Thursday, 18 September 2014

Boy Inside the Man - Movie Review Boyhood

The other night Chris and I went out to see Richard Linklater's film Boyhood.  This groundbreaking movie was filmed over several weeks a year for 12 years as we watch main character Mason grow-up in front of our eyes.  The script had input from all of the actors through the entire process with scenes being written often the night before they were filmed each and every year.

Here's a quote from Ethan Hawke on the movie, "I play the father, and it's Tolstoy-esque in scope. I thought the BEFORE series was the most unique thing I would ever be a part of, but Rick has engaged me in something even more strange. Doing a scene with a young boy at the age of 7 when he talks about why do raccoons die, and at the age of 12 when he talks about video games, and 17 when he asks me about girls, and have it be the same actor - to watch his voice and body morph - it's a little bit like timelapse photography of a human being. I can't wait for people to see it."



Movie Review:  Boyhood


Summary
As I clock in more and more hours on my parental time card, I have a broader point of reference of what it means to be a parent.  In the past I have credited my generation's (Generation Xennial - not quite a Gen X or a Millennial)  arrested development as evident by the portrayal of parenthood as inherently uncool.  Boyhood is about "Boy" Mason growing up, but it also tackles issues of adult maturation as portrayed by Ethan Hawke and Patricia Arquette who play Mason's parents.

When I was younger I loved the movie Reality Bites, particularly Hawke's dreamy Troy Dyer, for his slacker approach of sticking it to the man and being way too smart for his BS retail job, but not committed enough to do anything bigger or better for himself or anyone else - other than be cool guy Troy Dyer.  Today I can't watch that movie without cringing because I don't "get" broody Troy any more and have a growing affinity for sell-out, corporate Ben Stiller's character Michael who represents everything my generation is supposed to hate.   This movie embraces what happens when a "Troy Dyer" type has a kid and then eventually, slowly grows up alongside him and for this it is truly brilliant.  Both Reality Bites and Boyhood are set in Texas - coincidence, probably entirely, but in my opinion serendipitously so.  I believe that the generations before us struggled about becoming grown-ups just as much as we do, they just don't complain about it constantly.  Maybe that's going to be our trademark.

Best Parts of the Movie
I love photo albums.  I think I'm one of the only people I know who still prints and keeps photo albums.  This movie is like a live action photo album where you get to watch the good, the bad and the ugly of growing up - with moments that most albums and social media just don't capture.
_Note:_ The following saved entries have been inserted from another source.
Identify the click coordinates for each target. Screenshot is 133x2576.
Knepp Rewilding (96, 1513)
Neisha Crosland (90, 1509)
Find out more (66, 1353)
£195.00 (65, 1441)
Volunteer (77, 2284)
Arquette is wonderful as a struggling, mostly single, mom in a way that is sometimes painful to watch.   The growth of Hawke as Mason Sr. into manhood and real fatherhood is the unsung subplot of this journey.  It's an interesting choice that Linklater's daughter is a family member along for the ride as Mason's older sister Sam with a natural fraternal chemistry between the two actors.  The soundtrack is a definite highlight with music from each specific year and new and old classics including: Gotye, Wilco, Flaming Lips, Cold Play, Bob Dylan and Arcade Fire.

Worst Parts of the Movie
I would argue that the actors got stronger in their performance as the time line continued and as they aged, however the actors have had years to get inside the heads of these characters by the time the film comes to an end.  I struggled with the mixed messaging about drinking surrounding the romantic partners that Arquette chose and the way they plagued her family's lives - but this may have made the character seem more real, I haven't quite decided yet.

When would I Let Molly and Jack watch this movie?
I'd say this is a PG 13 type of movie that I would be comfortable with Molly and Jack watching as they approach their teen years and I don't know how much interest they would have before that anyway.

Overall Rating
This movie is a trailblazing accomplishment that the entire cast should be proud of.  If you are expecting pivotal plot points or a definite climax, this isn't the movie for you.  If you want a cinematic experience that's more about the journey then the destination, strap yourself in, you're going to enjoy it and all of its beauty.  I would rate this movie 4.5/5.